En Espagne le ramassage de 183.103 chiens a été signalé en 2019. Le chiffre n’est pas exhaustif car il ne tient pas compte de la totalité des associations de protection animale existantes, ni des récupérations et sauvetages réalisés par des particuliers ou encore des chiens morts par accident ou sacrifiés par leurs propriétaires. Il n’existe pas de chiffres officiels, seulement un sondage commandé par une fondation privée. Bien que probablement le nombre de chiens abandonnés surpasse les deux cents mille par an il n’y a pas de groupes de chiens errants dans la plupart des centres urbains.
Etre à la tête de façon récurrente du ranking Européen des abandons, un des plus grands symptômes de « possession irresponsable », ne reçoit pas de réponse administrative appropriée, ni de réponse politique à la hauteur de ce que l’on peut attendre dans le contexte européen. En Espagne il est d’usage d´assigner les règles juridiques liées aux animaux à leur exploitation et ainsi les normes concernant les chiens ont plus à voir avec la chasse et le gardiennage, qu’avec la protection de ces animaux.

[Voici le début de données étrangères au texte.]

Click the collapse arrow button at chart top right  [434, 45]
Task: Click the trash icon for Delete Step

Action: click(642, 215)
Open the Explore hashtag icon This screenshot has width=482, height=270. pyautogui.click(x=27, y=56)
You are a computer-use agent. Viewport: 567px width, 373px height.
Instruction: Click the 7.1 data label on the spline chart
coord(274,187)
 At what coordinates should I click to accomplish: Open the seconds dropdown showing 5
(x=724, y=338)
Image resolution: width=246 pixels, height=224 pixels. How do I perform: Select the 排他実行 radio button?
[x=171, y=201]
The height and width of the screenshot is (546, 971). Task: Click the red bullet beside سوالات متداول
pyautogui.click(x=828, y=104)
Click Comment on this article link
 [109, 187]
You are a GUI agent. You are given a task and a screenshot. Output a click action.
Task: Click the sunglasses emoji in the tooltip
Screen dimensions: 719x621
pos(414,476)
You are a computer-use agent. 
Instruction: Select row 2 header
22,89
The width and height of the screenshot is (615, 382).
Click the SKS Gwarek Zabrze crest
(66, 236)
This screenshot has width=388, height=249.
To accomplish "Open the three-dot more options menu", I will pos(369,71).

Pour le code Civil espagnol les animaux sont toujours des choses : semovientes ou res nullius. L’obligation de reconnaissance des animaux comme des êtres sentients (sentient beings) est encore dans la liste des questions en attente, celles qui seront traitées un jour, peut-être demain car aujourd’hui nous sommes trop occupés…

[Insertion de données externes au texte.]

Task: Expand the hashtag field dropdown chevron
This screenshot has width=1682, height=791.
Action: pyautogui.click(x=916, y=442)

Le Ministère de l’Agriculture accorde une place prééminente à la chasse en la considérant comme étant une activité socio-économique importante pour le développement du milieu rural. Une élite locale et étrangère s’amuse en tirant des coups de feu sur la faune locale ou sur des animaux élevés dans des fermes et libérés afin qu’ils soient tirés le week-end. Ce qui est sûr c’est que les sociétés cynégétiques conservent tous leurs privilèges. 1,6% de la population possède un permis de chasse et prend en otage en saison haute 85,65% du territoire national. Ce même Ministère de l’Agriculture, de la Pêche et de l’Alimentation (MAPA) est responsable du domaine de la protection animale ce qu’il confond trop souvent avec le contrôle de qualité des produits qu’il considère comme des ingrédients pour la consommation humaine. Sur son site internet, dans ses budgets, et dans beaucoup d’autres actions le MAPA ne se montre jamais aussi diligent avec les animaux que lorsqu’il s’agit des titulaires de la chasse ou de l’élevage. C’est comme si l’on demandait au lion de prendre soin des gazelles.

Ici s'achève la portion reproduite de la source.